Problem to work on
For the records below, report how many lines include the word "Choose". Only the number should appear.

Dataset entries
———

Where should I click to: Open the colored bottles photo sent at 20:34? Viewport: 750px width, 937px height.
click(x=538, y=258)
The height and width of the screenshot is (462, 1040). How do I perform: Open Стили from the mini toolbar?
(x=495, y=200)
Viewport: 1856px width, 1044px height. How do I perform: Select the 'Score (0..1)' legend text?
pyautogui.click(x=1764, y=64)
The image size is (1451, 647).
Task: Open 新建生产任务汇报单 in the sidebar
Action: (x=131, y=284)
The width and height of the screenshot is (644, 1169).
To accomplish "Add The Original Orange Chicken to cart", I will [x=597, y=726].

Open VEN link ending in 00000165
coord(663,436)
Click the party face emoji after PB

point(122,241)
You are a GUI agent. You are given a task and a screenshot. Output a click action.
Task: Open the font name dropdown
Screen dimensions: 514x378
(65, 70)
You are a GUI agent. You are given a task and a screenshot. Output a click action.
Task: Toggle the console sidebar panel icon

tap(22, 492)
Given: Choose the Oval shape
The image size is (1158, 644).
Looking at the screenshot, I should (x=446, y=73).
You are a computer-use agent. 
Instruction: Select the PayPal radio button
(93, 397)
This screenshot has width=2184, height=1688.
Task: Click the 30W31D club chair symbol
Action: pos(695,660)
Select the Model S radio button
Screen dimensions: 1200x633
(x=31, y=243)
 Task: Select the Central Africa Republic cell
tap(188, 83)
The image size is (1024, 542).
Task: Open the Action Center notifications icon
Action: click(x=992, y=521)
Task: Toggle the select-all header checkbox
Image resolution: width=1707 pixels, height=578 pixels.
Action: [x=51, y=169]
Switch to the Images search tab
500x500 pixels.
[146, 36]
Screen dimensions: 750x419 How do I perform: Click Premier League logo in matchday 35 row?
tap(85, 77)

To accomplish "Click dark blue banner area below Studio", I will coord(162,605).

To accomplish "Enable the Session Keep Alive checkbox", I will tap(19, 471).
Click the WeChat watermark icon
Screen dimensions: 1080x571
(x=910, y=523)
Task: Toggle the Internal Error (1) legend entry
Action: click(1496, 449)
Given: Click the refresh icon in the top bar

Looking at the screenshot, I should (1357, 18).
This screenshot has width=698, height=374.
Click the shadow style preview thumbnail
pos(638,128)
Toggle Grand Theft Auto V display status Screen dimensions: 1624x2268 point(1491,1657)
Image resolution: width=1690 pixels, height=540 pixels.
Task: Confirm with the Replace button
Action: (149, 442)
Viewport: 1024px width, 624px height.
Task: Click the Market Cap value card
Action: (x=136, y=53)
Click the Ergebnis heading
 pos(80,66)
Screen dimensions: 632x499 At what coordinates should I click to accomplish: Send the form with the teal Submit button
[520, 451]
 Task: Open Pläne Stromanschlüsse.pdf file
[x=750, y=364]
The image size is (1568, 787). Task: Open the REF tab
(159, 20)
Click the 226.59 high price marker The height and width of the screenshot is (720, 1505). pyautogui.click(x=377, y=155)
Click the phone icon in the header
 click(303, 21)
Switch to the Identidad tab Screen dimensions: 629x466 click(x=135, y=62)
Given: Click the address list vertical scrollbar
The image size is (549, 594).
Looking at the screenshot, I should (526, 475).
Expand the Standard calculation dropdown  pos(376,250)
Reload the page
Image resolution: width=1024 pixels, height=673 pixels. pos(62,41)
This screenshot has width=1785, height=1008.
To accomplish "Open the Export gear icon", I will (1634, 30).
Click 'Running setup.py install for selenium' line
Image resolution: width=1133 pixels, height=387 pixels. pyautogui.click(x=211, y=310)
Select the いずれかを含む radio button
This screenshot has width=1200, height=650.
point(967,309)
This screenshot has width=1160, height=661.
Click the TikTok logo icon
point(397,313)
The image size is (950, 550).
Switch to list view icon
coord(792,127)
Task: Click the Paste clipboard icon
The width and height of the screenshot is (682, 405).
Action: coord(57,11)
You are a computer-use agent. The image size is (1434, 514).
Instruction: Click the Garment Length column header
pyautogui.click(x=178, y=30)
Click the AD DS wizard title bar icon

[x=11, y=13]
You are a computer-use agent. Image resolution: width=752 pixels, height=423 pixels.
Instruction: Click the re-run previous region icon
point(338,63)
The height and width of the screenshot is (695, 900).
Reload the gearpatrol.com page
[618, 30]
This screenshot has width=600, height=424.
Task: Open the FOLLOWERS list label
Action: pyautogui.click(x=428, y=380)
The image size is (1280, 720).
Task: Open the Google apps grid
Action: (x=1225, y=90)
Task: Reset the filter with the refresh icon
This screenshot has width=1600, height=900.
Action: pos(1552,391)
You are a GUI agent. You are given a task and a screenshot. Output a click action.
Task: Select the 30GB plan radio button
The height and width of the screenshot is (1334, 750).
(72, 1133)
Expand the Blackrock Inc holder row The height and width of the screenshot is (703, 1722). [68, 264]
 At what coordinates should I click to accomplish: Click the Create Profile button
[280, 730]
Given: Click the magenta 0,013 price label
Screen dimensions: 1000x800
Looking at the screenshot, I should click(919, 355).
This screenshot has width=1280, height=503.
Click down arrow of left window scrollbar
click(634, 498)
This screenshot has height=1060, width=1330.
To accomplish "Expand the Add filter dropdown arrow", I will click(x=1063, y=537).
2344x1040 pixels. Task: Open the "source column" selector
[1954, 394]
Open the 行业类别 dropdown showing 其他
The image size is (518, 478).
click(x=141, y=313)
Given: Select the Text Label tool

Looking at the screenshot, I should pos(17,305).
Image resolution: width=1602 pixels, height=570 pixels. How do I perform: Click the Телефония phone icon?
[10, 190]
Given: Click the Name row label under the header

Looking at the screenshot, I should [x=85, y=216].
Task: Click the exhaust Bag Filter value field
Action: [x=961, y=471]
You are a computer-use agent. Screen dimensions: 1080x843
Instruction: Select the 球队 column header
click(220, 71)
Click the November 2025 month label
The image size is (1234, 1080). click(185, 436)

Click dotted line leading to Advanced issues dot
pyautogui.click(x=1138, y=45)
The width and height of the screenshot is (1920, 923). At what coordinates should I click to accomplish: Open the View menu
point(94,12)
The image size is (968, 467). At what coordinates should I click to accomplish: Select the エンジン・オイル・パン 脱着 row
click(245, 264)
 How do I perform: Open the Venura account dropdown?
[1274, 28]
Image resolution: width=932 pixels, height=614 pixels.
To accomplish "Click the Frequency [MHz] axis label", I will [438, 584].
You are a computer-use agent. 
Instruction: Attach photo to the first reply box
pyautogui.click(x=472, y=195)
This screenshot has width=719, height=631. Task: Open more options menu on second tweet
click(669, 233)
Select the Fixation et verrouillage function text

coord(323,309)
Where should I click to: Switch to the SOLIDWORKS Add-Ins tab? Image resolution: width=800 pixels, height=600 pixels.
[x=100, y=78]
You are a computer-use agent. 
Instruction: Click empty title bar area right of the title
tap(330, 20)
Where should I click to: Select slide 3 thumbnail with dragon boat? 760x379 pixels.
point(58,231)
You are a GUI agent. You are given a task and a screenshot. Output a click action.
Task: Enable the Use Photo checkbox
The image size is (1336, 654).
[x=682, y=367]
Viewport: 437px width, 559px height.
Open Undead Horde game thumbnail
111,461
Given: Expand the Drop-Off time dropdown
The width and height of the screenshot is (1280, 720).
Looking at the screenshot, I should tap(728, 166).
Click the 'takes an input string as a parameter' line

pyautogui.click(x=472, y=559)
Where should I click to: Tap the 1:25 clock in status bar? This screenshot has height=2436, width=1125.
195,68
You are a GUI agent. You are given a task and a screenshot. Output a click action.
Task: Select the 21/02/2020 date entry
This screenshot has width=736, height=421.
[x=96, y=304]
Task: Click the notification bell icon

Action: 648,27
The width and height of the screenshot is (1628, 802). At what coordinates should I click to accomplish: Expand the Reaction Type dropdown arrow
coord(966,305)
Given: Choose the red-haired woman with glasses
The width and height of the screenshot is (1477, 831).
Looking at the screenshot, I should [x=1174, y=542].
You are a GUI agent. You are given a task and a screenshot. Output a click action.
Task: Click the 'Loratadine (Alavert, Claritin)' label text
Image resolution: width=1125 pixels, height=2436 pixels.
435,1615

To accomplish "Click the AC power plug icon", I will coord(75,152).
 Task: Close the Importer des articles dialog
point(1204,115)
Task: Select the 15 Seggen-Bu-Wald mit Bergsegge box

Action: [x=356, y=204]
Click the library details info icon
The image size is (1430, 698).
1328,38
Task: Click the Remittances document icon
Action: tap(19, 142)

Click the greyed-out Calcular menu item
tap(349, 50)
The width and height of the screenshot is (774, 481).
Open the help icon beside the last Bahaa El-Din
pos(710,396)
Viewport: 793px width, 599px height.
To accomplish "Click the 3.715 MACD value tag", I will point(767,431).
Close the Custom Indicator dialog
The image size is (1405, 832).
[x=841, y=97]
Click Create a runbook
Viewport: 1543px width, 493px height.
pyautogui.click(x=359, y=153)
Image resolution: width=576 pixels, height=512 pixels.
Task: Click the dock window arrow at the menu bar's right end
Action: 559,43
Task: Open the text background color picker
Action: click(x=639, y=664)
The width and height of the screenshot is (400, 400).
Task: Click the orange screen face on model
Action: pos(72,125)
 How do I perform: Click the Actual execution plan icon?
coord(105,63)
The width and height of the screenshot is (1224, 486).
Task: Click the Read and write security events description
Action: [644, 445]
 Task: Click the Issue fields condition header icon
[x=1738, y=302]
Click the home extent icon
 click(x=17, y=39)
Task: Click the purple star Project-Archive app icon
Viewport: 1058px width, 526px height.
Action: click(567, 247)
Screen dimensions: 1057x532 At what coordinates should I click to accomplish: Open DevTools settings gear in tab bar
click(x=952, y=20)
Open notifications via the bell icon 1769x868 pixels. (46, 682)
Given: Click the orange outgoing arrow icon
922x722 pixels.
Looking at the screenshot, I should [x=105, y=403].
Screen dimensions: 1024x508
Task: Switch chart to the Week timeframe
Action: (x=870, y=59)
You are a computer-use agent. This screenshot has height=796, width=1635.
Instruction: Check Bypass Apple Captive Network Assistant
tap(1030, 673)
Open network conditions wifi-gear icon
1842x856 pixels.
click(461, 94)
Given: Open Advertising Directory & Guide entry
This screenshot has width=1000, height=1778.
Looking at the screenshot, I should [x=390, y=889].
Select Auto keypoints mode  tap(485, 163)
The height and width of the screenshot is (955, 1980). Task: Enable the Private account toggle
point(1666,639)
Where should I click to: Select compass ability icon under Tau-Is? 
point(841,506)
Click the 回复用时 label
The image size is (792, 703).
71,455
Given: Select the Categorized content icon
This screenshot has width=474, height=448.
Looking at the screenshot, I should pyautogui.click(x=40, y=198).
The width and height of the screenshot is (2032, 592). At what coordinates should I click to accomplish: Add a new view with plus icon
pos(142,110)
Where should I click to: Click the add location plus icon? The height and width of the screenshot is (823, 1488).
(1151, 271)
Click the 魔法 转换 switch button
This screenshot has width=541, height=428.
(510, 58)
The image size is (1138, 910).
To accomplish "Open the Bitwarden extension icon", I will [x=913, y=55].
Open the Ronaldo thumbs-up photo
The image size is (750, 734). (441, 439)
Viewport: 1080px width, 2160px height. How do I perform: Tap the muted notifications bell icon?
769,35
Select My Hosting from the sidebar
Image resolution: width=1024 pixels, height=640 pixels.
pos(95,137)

———

Result of the exercise
2